* [REQUIRED ACTION]:
Below are several records. Retype exactly those lines running from the one with "Given: Click the System" through the one with "Disable the Enable", end lines included, and no others.

--------------------------------------------------

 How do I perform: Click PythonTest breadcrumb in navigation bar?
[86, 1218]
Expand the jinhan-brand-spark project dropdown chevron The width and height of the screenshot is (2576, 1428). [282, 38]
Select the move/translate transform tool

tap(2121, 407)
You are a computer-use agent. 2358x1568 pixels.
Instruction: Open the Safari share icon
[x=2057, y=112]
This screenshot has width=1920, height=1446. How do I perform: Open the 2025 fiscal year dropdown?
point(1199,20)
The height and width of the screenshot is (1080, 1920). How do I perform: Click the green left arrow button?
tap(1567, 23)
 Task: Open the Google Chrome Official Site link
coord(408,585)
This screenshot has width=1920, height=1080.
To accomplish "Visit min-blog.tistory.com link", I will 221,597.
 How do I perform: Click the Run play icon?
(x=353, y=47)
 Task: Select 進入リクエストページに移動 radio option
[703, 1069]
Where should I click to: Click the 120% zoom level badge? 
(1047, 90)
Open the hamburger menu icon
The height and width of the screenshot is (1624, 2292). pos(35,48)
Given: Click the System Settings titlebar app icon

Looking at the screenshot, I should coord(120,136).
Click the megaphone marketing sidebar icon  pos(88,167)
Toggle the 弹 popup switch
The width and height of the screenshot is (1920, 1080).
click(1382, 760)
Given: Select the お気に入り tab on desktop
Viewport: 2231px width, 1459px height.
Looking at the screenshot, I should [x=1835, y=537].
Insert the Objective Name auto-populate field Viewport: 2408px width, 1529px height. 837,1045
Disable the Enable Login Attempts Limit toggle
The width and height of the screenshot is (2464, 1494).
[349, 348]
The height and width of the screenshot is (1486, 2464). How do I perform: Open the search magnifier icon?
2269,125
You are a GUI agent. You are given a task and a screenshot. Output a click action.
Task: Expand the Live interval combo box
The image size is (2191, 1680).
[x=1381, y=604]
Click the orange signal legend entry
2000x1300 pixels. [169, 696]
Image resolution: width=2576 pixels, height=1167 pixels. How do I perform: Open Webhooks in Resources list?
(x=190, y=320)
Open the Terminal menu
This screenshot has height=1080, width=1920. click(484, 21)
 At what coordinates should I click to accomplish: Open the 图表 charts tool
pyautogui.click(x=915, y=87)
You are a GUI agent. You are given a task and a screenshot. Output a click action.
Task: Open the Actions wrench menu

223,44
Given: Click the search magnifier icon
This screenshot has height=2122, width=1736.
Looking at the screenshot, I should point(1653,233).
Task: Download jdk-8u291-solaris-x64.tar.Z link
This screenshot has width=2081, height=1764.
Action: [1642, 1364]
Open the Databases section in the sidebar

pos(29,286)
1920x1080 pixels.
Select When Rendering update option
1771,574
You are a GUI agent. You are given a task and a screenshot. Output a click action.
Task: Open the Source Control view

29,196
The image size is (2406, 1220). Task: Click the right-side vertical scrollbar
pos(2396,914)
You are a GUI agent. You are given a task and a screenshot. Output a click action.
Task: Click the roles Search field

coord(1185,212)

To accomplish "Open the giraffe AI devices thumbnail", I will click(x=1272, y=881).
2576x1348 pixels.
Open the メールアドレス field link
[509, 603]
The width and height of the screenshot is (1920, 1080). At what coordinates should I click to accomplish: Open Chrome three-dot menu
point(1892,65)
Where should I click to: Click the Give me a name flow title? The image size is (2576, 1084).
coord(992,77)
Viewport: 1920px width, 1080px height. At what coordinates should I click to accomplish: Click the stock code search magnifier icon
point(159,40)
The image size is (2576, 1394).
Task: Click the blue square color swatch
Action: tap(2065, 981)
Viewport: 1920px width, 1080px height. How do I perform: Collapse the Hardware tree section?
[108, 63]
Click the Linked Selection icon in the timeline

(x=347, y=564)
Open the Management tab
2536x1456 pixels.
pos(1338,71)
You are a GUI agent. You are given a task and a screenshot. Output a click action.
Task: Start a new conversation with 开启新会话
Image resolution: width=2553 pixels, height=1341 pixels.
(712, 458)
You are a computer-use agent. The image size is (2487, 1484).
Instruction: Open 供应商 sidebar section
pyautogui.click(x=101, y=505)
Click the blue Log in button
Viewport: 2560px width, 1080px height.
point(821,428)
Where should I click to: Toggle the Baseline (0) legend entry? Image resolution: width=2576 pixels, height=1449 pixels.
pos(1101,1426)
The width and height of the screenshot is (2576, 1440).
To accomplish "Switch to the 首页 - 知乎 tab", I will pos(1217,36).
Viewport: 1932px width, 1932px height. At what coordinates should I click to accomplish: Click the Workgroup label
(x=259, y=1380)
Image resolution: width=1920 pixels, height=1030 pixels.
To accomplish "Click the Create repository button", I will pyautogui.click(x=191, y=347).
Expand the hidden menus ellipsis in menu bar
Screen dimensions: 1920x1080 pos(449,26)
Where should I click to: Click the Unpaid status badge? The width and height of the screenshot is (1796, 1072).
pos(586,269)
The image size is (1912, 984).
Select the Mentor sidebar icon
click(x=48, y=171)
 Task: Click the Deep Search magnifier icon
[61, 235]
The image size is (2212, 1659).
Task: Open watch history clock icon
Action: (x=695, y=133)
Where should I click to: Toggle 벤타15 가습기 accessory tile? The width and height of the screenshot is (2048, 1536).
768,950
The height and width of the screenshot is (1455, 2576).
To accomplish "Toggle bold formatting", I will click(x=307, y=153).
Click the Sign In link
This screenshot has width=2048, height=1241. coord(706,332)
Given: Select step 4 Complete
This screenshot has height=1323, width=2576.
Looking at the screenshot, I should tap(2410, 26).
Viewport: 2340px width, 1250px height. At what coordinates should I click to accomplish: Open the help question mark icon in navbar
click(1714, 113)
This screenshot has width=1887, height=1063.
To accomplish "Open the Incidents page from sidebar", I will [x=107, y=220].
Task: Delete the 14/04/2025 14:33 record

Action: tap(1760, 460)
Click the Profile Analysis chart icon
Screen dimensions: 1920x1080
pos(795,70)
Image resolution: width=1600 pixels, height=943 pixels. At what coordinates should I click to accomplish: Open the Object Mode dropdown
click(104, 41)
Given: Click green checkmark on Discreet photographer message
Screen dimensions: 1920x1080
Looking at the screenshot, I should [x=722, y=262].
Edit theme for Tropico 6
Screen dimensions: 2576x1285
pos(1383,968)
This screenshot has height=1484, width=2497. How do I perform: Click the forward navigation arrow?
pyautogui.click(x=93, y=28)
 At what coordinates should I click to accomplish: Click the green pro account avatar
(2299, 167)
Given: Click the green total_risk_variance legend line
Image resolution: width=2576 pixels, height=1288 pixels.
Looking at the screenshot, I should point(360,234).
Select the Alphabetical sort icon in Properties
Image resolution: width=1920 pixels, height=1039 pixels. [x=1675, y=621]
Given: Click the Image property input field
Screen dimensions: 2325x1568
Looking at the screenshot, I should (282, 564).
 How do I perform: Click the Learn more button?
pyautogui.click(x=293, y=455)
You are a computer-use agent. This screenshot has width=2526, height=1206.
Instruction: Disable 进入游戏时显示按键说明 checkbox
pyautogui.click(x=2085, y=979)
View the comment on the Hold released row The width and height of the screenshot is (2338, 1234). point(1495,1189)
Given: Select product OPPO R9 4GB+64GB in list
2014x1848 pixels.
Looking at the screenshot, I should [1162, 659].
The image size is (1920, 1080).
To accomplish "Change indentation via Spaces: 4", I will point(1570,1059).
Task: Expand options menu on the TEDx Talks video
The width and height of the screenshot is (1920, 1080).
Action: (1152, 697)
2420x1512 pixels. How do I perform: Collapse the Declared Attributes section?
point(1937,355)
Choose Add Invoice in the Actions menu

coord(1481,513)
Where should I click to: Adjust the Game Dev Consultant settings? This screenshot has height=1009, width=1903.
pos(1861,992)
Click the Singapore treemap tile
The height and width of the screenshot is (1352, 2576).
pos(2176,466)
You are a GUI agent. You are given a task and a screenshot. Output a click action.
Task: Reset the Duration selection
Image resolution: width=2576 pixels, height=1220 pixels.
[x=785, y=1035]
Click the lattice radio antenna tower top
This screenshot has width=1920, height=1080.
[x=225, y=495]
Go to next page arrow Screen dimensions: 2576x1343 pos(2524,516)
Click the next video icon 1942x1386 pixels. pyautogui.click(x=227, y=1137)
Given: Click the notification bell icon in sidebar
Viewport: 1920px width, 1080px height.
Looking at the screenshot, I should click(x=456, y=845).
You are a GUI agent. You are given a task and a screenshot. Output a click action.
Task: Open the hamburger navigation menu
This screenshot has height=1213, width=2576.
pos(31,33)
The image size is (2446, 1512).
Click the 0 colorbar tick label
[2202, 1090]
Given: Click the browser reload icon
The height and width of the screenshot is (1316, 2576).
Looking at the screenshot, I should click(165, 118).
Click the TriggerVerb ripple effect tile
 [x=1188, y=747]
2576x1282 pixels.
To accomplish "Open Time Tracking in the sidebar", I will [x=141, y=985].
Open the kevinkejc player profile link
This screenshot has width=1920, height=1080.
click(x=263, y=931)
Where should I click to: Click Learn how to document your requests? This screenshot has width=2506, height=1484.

--------------------------------------------------

* [ANSWER BELOW]:
Given: Click the System Settings titlebar app icon

Looking at the screenshot, I should coord(120,136).
Click the megaphone marketing sidebar icon  pos(88,167)
Toggle the 弹 popup switch
The width and height of the screenshot is (1920, 1080).
click(1382, 760)
Given: Select the お気に入り tab on desktop
Viewport: 2231px width, 1459px height.
Looking at the screenshot, I should [x=1835, y=537].
Insert the Objective Name auto-populate field Viewport: 2408px width, 1529px height. 837,1045
Disable the Enable Login Attempts Limit toggle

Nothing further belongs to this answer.